NaiKun Wind Development Inc., a subsidiary of Vancouver-based NaiKun Wind Energy Group Inc., has made aggressive progress since March in the development of its 1,750 MW wind farm proposed for the Hecate Strait off the coast of British Columbia. In addition to securing funding and partnerships designed to move the developer closer to constructing the first 320 MW of the offshore wind farm, NaiKun announced in May a distinctive relationship between NaiKun and the Haida Nation, a Canadian First Nation band.
In March, the developer closed financing for C$4 million through the sale of shares and units of NaiKun and signed an agreement for ENMAX Corp. to invest in and work with NaiKun in certain strategic areas of the project’s first development phase. NaiKun announced in early May that Siemens Power Transmission & Distribution will collaborate with the developer on transmission infrastructure for the project and Germanischer Lloyd Wind Energy will be the project’s certification engineers.
The latter announcement was made in conjunction with the news NaiKun had signed a Memorandum of Understanding (MOU) with the Haida Nation of Haida Gwaii, a group of islands – also known as Queen Charlotte Islands – separated from British Columbia by the Hecate Strait. The MOU established a framework under which the developer and the Haida Nation will cooperate during the first phase of the offshore wind farm’s development.
The agreement includes a commercial relationship between the Haida Power Authority and NaiKun Operating Co., which will be responsible for operation and maintenance of the project. Furthermore, the partnership may allow for employment and training opportunities and marketing of greenhouse gas credits from the wind farm.
NaiKun and the Haida Nation followed up the news of their cooperative agreement with an announcement that they had entered a second MOU to establish HaidaLink – an interconnection between Haida Gwaii and British Columbia’s energy grid that would deliver wind power to the islands. As the majority owner of the HaidaLink, the Haida Nation would finance construction of the interconnection.

> [EXPLORE THE MATERIAL]
**1)** According to the article on the NaiKun offshore wind farm, why would the Haida Nation finance construction of the HaidaLink interconnection? Answer in one to three sentences.
**2)** Can you carry the article on NaiKun's offshore wind farm forward from its last sentence?

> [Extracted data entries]
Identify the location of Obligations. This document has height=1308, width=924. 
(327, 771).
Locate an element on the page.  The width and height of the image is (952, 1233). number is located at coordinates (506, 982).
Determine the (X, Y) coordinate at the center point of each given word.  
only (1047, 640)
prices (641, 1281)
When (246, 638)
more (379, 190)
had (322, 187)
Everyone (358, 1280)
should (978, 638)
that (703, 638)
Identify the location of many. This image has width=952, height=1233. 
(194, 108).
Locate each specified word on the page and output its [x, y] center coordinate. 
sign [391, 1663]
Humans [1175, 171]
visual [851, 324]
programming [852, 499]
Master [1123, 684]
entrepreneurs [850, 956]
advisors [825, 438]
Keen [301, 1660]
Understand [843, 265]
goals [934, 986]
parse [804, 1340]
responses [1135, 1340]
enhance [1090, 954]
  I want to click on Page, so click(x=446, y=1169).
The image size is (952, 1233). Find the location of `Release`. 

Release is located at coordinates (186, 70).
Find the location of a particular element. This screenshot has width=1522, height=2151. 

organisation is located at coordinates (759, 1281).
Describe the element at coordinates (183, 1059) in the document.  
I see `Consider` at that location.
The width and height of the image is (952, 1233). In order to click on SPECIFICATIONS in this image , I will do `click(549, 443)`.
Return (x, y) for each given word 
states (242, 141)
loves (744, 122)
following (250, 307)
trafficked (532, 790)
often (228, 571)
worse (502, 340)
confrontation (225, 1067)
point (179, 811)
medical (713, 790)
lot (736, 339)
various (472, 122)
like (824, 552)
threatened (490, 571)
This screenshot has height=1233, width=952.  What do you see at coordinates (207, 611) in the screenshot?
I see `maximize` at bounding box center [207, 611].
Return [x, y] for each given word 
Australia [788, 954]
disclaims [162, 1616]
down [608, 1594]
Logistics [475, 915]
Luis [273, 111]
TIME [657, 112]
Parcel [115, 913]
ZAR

> [PER-TASK ANSWERS]
**1)** The Haida Nation would finance construction of the HaidaLink because it would be the interconnection's majority owner.

**2)**
Currently independent of the main grid and largely dependent on diesel fuel generation, Haida Gwaii would not require more than 10 MW from the offshore wind farm, as the islands have a small population with limited energy demand, explains Ray Castelli, president and chief executive officer of NaiKun Wind Development. “BC Hydro already serves Haida Gwaii,” he adds, “so output from the wind farm would be sold to BC Hydro, and part of that output would go to the islands.”
The cooperative agreements between NaiKun and the Haida Nation are the direct result of several years of initiatives on behalf of the Council of Haida Nation to educate the Haida about the wind farm as well as educate NaiKun about the any concerns the Haida have regarding the project.
“Provided this project meets our conditions,” cautions Arnie Bellis, vice president of the Council of Haida Nation, “we look forward to a long and fruitful relationship with NaiKun.”
The project, which is scheduled for initial construction in 2009, already is under environmental review as required by the Canadian Environmental Assessment Act and the B.C. Environmental Assessment Act and must undergo a thorough review by the Haida Nation. However, Castelli does not anticipate the same level of opposition to the project as experienced by Cape Wind’s offshore wind farm proposal in the U.S.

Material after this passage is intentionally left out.